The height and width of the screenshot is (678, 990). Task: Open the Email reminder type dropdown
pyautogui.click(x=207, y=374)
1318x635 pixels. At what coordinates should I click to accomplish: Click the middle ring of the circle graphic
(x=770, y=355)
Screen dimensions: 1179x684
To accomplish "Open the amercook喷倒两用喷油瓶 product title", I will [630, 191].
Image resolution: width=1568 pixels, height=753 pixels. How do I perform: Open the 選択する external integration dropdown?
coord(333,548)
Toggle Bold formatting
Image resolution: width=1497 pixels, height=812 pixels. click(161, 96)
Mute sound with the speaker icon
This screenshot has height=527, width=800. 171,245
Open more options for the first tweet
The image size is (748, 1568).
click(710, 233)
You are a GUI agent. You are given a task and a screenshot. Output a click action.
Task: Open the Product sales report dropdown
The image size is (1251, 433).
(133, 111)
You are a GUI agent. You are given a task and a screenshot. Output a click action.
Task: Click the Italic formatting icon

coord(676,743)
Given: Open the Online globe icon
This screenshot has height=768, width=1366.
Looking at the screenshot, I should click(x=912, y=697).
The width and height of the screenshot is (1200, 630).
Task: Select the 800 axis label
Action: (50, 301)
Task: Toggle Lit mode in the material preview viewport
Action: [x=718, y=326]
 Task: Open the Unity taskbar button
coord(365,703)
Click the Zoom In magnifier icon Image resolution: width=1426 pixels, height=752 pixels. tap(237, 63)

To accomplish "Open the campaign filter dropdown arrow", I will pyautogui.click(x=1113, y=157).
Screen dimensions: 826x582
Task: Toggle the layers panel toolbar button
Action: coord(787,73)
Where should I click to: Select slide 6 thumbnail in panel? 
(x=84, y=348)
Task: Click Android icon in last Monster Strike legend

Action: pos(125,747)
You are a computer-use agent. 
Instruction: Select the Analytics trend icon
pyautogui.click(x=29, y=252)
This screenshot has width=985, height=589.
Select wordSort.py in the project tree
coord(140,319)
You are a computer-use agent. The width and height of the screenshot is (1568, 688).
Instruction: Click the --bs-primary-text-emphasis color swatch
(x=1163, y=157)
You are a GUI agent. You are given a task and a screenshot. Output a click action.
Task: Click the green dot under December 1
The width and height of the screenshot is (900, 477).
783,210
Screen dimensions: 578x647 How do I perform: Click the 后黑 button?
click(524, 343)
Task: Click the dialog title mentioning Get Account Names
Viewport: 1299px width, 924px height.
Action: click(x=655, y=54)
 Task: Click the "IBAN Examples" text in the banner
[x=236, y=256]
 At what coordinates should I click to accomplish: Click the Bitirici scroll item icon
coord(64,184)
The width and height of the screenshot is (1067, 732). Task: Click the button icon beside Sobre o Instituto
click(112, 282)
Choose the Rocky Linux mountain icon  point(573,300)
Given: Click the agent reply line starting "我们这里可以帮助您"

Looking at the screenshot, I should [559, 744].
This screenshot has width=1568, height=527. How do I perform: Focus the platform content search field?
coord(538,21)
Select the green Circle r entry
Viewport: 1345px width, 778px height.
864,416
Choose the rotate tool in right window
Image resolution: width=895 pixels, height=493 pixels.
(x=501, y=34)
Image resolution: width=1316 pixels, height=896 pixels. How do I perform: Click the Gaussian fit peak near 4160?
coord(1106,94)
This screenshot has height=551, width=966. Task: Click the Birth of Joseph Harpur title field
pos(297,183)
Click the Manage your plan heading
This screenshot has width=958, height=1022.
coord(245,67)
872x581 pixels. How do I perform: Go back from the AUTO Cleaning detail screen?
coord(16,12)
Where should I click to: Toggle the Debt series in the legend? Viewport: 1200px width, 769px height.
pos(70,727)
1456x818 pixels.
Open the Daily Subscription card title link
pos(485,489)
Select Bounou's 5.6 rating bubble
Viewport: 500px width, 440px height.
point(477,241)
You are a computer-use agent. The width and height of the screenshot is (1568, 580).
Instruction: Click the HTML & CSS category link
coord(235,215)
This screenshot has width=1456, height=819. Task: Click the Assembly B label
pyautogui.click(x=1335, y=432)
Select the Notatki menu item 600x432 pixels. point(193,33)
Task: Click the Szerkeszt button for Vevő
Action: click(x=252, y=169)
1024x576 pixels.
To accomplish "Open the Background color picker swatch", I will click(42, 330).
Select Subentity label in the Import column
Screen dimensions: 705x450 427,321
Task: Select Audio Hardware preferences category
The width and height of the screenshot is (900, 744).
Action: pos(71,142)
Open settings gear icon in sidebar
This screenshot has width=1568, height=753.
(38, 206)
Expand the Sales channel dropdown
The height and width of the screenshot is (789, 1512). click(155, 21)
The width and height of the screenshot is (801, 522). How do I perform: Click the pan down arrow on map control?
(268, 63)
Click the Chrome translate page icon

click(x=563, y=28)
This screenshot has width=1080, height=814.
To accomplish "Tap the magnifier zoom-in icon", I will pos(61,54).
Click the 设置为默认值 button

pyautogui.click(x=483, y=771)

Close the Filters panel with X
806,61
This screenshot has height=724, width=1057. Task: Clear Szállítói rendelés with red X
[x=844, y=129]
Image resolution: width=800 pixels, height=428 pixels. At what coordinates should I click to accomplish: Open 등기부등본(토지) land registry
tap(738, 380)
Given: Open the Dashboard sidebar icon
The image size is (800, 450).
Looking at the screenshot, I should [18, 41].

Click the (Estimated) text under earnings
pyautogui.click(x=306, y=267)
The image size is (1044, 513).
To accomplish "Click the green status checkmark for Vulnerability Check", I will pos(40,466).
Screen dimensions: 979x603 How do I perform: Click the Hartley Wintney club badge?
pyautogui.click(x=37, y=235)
_____
*WORK TO BE COMPLETED*.
Throughout the data above, report every line that contains the string "magnifier".

*ANSWER SECTION*.
Click the Zoom In magnifier icon Image resolution: width=1426 pixels, height=752 pixels. tap(237, 63)
To accomplish "Tap the magnifier zoom-in icon", I will pos(61,54).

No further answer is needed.